The following was written in response to an inquiry made to Eugene Wengert:

There are three main WENGERT families in the USA and I have not made a connection in Germany that ties them together.  Two of the families, including mine, settled in Iowa in the 1850s.  The third came to the USA much earlier and settled in PA.  I suspect the 3rd is your family.  I have noted that E-Bay has a genealogy of the PA WENGERTs that is on sale from time to time....I use WENGERT as a search name at E-Bay.  The WENGERT family in PA is also connected with the WENGERT DAIRY.  I did see that there are three entries for her in family trees at ANCESTRY.COM.  Sorry I cannot help much more.
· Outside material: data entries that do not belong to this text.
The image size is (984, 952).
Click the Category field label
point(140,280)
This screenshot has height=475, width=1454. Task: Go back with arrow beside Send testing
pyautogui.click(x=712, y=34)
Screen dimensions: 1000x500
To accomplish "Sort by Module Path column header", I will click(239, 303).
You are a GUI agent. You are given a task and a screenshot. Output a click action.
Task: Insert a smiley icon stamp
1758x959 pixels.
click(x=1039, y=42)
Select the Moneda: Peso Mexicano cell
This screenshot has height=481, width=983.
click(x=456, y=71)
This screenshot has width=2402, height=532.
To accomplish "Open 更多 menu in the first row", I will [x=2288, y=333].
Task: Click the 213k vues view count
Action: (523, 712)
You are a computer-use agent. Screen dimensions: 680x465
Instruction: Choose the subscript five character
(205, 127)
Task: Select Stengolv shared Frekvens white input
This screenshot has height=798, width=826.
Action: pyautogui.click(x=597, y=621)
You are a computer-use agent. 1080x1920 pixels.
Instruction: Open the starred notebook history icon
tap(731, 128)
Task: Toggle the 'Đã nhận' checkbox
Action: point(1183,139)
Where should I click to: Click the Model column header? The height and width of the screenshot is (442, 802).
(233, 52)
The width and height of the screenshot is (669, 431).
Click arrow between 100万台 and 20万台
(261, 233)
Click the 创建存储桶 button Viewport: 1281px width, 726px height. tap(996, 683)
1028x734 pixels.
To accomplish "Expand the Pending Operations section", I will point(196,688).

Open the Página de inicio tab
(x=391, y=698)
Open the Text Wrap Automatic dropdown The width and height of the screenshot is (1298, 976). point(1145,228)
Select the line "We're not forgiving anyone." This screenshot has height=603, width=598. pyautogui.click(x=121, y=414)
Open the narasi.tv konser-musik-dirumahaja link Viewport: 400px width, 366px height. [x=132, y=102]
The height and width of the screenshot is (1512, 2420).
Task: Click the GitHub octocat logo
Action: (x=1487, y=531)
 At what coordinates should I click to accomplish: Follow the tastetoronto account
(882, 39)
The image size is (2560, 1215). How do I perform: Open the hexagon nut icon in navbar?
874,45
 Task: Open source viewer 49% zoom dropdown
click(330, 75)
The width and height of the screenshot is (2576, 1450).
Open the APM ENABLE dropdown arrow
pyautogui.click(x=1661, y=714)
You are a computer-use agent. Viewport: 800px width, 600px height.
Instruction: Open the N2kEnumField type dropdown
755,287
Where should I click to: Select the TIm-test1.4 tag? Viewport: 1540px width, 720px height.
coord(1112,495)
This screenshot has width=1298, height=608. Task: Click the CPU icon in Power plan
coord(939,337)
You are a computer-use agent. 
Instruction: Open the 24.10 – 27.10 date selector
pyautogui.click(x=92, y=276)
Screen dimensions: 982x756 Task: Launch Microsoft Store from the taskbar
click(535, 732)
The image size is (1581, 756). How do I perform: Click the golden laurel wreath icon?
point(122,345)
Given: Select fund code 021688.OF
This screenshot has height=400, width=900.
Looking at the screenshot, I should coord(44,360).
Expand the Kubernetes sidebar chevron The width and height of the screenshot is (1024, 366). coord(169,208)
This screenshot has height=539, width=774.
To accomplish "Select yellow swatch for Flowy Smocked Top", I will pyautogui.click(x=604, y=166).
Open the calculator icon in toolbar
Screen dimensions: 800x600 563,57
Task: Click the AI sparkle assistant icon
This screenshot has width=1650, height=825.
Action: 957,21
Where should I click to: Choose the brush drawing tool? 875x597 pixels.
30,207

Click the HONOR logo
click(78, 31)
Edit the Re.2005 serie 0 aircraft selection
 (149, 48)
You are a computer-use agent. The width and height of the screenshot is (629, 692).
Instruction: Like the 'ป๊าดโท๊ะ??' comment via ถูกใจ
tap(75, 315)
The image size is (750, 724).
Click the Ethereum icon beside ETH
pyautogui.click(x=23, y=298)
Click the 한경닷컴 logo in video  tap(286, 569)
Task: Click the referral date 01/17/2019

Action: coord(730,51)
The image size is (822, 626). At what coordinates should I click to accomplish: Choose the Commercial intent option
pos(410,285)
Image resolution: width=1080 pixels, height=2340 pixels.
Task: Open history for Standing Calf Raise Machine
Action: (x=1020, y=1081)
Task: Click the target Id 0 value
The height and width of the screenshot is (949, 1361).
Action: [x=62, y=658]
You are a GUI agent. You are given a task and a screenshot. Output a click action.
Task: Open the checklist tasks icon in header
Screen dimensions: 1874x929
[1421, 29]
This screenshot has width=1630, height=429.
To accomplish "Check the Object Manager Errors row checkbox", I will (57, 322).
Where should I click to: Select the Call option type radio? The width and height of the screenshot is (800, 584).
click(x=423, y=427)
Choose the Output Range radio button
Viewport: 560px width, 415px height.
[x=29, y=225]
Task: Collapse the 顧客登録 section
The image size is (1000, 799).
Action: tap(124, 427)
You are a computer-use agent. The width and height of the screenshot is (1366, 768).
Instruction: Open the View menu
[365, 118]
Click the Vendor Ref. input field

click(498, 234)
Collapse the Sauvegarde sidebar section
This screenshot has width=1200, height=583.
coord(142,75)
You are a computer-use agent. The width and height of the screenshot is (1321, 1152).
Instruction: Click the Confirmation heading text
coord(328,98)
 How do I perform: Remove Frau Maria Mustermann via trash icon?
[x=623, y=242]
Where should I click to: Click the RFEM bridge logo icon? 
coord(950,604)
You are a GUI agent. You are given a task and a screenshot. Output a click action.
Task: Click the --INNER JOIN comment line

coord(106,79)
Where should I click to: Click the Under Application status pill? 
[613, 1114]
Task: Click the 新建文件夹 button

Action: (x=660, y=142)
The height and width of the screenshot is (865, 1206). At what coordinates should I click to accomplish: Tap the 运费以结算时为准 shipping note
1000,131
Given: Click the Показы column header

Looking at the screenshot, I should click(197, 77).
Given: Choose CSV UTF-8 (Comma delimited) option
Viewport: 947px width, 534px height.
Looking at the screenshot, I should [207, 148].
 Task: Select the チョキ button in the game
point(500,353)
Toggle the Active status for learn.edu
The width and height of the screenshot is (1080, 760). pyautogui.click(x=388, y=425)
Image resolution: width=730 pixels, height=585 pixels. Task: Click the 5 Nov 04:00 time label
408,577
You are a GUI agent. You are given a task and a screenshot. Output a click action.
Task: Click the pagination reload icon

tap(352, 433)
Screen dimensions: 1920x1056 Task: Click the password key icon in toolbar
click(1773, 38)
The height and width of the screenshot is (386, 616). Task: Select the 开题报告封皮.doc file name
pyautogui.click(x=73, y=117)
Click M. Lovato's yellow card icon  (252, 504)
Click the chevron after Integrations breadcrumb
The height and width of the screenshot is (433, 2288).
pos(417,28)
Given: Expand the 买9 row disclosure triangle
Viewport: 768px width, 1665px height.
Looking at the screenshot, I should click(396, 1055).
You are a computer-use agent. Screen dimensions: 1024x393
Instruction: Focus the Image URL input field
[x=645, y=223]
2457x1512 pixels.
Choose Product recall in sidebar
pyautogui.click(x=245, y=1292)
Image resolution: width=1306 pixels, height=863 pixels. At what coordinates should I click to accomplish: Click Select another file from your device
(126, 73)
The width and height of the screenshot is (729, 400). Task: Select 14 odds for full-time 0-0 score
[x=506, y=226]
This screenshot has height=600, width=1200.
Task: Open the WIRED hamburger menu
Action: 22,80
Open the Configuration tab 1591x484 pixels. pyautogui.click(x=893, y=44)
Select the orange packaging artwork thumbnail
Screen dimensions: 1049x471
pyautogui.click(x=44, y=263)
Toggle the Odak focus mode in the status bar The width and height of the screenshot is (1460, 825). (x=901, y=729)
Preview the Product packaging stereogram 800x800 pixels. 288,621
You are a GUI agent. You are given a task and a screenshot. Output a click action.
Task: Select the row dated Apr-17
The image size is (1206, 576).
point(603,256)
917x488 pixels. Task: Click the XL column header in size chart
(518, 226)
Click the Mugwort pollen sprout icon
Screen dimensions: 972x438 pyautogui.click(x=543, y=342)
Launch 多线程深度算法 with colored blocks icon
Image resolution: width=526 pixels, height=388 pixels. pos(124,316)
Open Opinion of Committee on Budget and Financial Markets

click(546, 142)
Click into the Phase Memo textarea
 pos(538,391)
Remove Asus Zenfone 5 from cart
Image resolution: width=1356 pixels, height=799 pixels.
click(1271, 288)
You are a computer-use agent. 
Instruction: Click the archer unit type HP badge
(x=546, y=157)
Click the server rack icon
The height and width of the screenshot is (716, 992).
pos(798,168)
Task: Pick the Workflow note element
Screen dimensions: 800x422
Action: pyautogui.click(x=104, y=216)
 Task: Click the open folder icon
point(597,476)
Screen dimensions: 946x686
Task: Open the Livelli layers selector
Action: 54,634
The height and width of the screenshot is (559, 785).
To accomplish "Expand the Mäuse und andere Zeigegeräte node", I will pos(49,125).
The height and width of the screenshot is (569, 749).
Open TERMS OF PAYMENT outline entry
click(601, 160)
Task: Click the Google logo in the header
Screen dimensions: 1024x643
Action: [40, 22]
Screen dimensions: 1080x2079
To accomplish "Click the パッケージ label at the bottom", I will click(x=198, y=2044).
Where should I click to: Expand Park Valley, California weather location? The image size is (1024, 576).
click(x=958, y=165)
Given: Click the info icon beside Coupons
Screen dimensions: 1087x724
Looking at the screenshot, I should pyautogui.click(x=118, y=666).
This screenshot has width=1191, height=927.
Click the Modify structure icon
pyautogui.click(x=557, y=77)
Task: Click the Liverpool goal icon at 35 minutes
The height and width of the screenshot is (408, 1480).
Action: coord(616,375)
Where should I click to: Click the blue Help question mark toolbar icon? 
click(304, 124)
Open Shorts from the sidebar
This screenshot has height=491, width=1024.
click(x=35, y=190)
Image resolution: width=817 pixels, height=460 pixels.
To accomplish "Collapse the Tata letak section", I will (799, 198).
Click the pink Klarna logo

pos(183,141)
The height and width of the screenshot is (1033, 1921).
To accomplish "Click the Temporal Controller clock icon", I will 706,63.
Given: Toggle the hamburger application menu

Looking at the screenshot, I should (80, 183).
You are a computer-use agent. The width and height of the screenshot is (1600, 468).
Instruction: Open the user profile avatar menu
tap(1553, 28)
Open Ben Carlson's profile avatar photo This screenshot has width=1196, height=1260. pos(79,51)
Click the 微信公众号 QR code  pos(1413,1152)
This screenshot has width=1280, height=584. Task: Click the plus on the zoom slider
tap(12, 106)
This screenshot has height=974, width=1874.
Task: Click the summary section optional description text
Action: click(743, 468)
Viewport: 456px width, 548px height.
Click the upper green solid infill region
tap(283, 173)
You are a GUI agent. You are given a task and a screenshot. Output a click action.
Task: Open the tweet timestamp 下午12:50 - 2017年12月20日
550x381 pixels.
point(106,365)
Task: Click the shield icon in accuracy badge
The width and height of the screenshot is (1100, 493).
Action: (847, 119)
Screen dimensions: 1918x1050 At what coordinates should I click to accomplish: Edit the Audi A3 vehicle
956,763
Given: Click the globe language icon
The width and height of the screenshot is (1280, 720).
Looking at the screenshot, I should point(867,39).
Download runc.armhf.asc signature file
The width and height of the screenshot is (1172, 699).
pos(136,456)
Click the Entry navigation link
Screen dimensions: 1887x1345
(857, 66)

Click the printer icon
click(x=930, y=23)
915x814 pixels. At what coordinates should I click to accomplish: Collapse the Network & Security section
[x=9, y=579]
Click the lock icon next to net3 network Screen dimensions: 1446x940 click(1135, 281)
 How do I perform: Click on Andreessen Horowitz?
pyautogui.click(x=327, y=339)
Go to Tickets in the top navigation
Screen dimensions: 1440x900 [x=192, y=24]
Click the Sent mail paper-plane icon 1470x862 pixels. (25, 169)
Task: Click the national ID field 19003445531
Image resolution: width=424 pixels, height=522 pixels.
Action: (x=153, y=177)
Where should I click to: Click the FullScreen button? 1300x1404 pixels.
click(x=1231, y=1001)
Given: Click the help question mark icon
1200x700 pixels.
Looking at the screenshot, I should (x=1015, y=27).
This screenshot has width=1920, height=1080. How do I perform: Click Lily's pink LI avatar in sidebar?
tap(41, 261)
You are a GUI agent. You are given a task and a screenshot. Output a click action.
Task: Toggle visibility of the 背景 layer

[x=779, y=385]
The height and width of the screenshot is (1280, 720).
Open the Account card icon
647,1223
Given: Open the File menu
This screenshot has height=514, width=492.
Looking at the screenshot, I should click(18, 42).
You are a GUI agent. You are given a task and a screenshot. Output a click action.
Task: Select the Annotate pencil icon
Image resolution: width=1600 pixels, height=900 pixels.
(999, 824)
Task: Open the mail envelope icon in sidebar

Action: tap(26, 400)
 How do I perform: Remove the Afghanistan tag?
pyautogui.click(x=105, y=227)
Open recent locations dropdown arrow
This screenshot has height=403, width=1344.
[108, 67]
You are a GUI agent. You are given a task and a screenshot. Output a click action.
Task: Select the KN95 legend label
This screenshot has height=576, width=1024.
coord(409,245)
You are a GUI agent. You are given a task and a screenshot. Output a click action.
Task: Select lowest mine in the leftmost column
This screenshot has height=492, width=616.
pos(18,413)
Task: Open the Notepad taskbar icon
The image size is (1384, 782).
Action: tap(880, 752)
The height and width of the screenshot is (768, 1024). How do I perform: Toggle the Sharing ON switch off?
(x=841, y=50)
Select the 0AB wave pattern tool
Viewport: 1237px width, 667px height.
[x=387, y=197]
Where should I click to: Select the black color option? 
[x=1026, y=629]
Here is what I know about the name...this was written by my brother, Timothy Wengert.

What's in a Name? 

         To understand the origins of the Wengert name we have to begin far from the Swabian countryside from which it came and turn our attention to the Benedictine Abbey in Cîteaux, France.  There in 1098 a quiet revolution took place that affected some farm folk in far off Germany or, as it was know in those days, the Holy Roman Empire of the German Nation.  Up until then most Benedictine monasteries were more or less independent from one another, ruled by an abbot and serving the local populace and prince.  But many such monasteries became corrupt and neglected the original intent of their founders to "pray and work."  The monks of Cîteaux reacted against such laxity and became the "Puritans" of the monastic movement in Europe.  Their members were disciplined and austere; their buildings were plain; their organization a model of efficiency.  But they also did something no monastery had ever done before: they formed chapters in other cities with the same strictness, the same architecture and the same government.  Every abbot from these sister monasteries was required to return each year to Cîteaux for new instructions and discipline. 

         Like franchises of McDonald's, these "Cisterician" (Latin for "from Cîteaux") monasteries sprang up all over Europe, especially in the wilderness areas where the life was hard and the challenges great.  In Swabia (the land in southern Germany north of Lake Constance between approximately Stuttgart and Ulm) important Cistercian monasteries included Maulbronn and Bebenhausen.  They brought not only discipline from Cîteaux, they also brought grapes.  And that's where the story of the Cistercians intersects with our own family's history.  There had probably been some scattered cultivation of grapes in the area since Roman times, but, unlike the Rhine Valley, the Neckar River Valley (which runs from Tübingen through Stuttgart to Heidelberg) was considered to have too harsh a climate for such agriculture.  The Cistercians loved a challenge, and so with their arrival they and their peasant farmers cleared the rocky hillsides and began to grow grapes.  The vinyard or Weingarten (wine garden) was called by the locals Wengert (Wen=wein/wine; gert=garten/garden)))and still is. 

         If you ask Germans from anywhere else in Germany about our name, they will mostly likely only know that it is German; but the Swabians will delight in telling you that you are named after the many vinyards that still dot the Neckar River Valleythanks to the Cistercians.  The wine is not often exported, but if it is, you will find it under the label of Württemberg, the main principality in Swabia.  The person who grew the grapes, the vintner, was and is called a Wengerter, and that may indeed be where our name comes from: somewhere back in the distant Middle Ages our ancestors had purple feet!  (It helps explain why there are many Wengerts in this country who are not relatives; they simply had a distant relative in the same occupation as ours.) 

         The "Wengerter" had the right during one month before the Spring to sell what he grew himself without being subject to tax.  These Swabians (who are rumored to be tighter with their money than the Scots: those who couldn't make it in Swabia moved to Scotland, the saying goes), would stick a broom (the kind made with twigs and bound together) out from the second floor of their house like a flagpole as a sign that there was new wine for sale.  I went to such an establishment while living in Tübingen.  There for the first time I met a "Wengerter" who was not a relative but a vintner.  There are many jokes about the "Wengerter" in the area around Tübingen and Reutlingen, mostly centering on the poor quality of the wine and the traditional rivalry between the two towns.  "I hear your grapes were so hard they had to be stamped out by elephants before you could get any juice," the Reutlinger says to the "Gog" (the local name for the "Wengerter").  "Yes," replied the "Gog."  "And they were still tired from stamping out your grapes last year."